The positional's default has priority:

In [22]: parser.parse_args([]) 
Out[22]: Namespace(foo='pos')

With a positional value:

In [25]: parser.parse_args(['bar'])
Out[25]: Namespace(foo=['bar'])

With both, the last optional's value is kept:

In [26]: parser.parse_args(['bar','--foo=x'])
Out[26]: Namespace(foo='x')

But here, the positional default is used:

In [27]: parser.parse_args(['--foo=x'])
Out[27]: Namespace(foo='pos')

There some subtilties in how positionals and optionals are parsed, and how the '*' positional in particular is handled.

A star positional is 'satisfied' by "nothing", an empty list of strings.

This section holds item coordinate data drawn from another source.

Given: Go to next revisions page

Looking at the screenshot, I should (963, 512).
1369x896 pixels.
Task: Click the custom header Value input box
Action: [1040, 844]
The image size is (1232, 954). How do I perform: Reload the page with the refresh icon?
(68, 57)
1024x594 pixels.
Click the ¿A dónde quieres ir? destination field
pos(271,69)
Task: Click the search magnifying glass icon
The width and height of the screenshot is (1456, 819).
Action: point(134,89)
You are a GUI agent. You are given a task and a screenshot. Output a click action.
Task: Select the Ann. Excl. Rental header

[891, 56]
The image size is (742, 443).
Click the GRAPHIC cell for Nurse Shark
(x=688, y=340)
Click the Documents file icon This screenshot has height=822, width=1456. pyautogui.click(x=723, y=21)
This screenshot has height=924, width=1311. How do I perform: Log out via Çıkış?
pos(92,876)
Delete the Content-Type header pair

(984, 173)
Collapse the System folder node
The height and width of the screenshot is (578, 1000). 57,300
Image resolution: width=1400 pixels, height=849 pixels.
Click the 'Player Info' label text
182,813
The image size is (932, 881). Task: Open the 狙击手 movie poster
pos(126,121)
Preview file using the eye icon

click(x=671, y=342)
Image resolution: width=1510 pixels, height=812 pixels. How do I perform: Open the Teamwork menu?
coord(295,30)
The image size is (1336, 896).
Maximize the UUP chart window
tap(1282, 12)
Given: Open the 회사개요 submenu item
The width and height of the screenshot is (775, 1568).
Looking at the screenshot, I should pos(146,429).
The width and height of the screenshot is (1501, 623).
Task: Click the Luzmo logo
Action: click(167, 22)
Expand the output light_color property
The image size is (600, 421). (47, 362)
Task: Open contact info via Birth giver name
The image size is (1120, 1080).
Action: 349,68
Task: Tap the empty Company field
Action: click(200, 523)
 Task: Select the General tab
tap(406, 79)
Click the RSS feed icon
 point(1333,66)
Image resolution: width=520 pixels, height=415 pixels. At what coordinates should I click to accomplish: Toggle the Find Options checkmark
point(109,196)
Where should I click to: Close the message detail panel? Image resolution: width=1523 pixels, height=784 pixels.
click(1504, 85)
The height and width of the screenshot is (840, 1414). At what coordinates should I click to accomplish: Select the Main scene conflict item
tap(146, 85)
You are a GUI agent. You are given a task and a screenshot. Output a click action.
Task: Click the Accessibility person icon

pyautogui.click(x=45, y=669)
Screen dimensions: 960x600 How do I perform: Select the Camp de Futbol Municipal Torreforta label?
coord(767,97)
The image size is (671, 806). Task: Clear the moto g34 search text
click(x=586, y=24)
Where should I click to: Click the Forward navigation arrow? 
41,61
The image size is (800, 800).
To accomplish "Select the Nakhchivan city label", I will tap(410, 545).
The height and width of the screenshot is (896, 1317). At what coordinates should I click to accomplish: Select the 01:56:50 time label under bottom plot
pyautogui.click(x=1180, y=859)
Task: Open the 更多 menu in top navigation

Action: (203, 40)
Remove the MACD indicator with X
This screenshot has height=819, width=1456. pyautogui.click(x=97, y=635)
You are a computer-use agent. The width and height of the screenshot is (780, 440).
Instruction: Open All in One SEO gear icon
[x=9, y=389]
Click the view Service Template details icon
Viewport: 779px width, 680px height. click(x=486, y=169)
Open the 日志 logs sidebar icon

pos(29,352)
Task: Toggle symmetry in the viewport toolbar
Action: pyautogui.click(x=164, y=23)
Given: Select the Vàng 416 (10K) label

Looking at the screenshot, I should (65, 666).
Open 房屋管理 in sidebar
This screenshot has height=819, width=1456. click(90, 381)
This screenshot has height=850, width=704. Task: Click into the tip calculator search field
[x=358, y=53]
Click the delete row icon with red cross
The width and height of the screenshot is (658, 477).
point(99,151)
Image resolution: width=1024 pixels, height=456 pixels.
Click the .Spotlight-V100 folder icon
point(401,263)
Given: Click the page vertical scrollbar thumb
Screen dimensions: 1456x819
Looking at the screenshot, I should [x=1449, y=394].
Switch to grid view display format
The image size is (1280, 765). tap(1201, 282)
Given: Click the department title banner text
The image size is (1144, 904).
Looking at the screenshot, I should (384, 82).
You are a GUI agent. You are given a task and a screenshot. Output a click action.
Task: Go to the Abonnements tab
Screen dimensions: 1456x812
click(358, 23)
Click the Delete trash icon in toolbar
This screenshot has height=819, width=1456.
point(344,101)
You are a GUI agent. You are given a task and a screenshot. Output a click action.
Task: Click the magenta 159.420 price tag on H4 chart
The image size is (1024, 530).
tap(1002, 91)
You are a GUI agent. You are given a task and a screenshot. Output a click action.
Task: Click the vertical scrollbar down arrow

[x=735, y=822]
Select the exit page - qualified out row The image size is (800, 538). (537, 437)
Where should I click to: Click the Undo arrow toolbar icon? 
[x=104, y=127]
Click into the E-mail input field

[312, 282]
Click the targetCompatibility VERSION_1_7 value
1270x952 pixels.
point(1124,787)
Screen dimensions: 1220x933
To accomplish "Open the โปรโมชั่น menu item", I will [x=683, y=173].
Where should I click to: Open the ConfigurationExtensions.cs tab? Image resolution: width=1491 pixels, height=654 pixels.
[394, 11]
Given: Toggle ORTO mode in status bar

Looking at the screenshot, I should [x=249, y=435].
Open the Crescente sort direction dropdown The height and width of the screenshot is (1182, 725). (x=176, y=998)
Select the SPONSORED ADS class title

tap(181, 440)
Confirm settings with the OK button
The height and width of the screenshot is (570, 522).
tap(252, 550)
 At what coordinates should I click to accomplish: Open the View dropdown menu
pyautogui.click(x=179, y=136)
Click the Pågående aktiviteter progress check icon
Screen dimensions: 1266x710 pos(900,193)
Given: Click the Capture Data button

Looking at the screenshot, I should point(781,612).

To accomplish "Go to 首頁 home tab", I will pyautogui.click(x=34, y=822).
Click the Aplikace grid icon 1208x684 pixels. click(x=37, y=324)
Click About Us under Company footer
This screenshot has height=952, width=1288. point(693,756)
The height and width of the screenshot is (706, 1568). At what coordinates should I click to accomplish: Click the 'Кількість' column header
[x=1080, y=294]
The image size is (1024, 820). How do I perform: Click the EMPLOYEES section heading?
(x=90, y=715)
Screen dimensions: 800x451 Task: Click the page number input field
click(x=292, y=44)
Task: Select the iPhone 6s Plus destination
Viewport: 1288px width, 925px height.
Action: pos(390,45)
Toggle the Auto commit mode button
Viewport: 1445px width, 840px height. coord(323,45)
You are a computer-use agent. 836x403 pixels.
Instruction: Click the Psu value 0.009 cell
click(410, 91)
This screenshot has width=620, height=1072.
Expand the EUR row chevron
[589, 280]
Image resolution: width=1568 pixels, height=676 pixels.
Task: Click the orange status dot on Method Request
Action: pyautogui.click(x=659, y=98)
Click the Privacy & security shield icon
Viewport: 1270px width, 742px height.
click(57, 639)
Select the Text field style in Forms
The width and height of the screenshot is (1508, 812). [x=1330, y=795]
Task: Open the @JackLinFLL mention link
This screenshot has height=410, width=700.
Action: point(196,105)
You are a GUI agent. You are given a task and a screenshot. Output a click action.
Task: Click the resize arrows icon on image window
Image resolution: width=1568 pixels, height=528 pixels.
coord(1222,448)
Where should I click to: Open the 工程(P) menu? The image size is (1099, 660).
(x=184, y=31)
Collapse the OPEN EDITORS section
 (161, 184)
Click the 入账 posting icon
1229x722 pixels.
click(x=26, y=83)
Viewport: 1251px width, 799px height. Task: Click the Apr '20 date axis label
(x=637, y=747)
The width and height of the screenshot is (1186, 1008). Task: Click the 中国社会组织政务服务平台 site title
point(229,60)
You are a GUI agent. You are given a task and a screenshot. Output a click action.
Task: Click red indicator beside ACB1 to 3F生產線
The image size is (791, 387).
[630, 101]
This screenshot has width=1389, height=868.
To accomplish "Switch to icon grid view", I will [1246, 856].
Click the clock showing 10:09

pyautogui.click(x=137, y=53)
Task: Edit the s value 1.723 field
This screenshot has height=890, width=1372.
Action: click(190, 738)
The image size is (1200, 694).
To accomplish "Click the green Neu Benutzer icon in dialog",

That means it is always "seen", in both the [22] and the [27] cases. That empty list will be put in the namespace. Except if it has a not-None default, that is put there instead. That behavior was included in part so that such a positional can be used in a mutually_exclusive_group.

Normally parsing alternates between handling positionals and optionals. That's the key loop in _parse_known_args. But if a positional doesn't consume any strings, it is skipped in this loop. There is a final `consume_positionals' that will cleanup any remaining positionals, including 'star' ones.

In [27], the '--foo' is handled, but the final consumption of the positional ends up over writing that value with its default (or [] in your example).

Hopefully that explains why we get a counter intuitive result. Sharing a dest can be convenient, but it is possible as a consequence of how the overall parsing is done, not as an intentional feature. Nothing in the code takes note that the two Actions share the dest. Each does its own thing, without awareness that it is sharing the dest. The last one 'wins'.

So such sharing must be done with caution. If it causes problems like this, don't do it.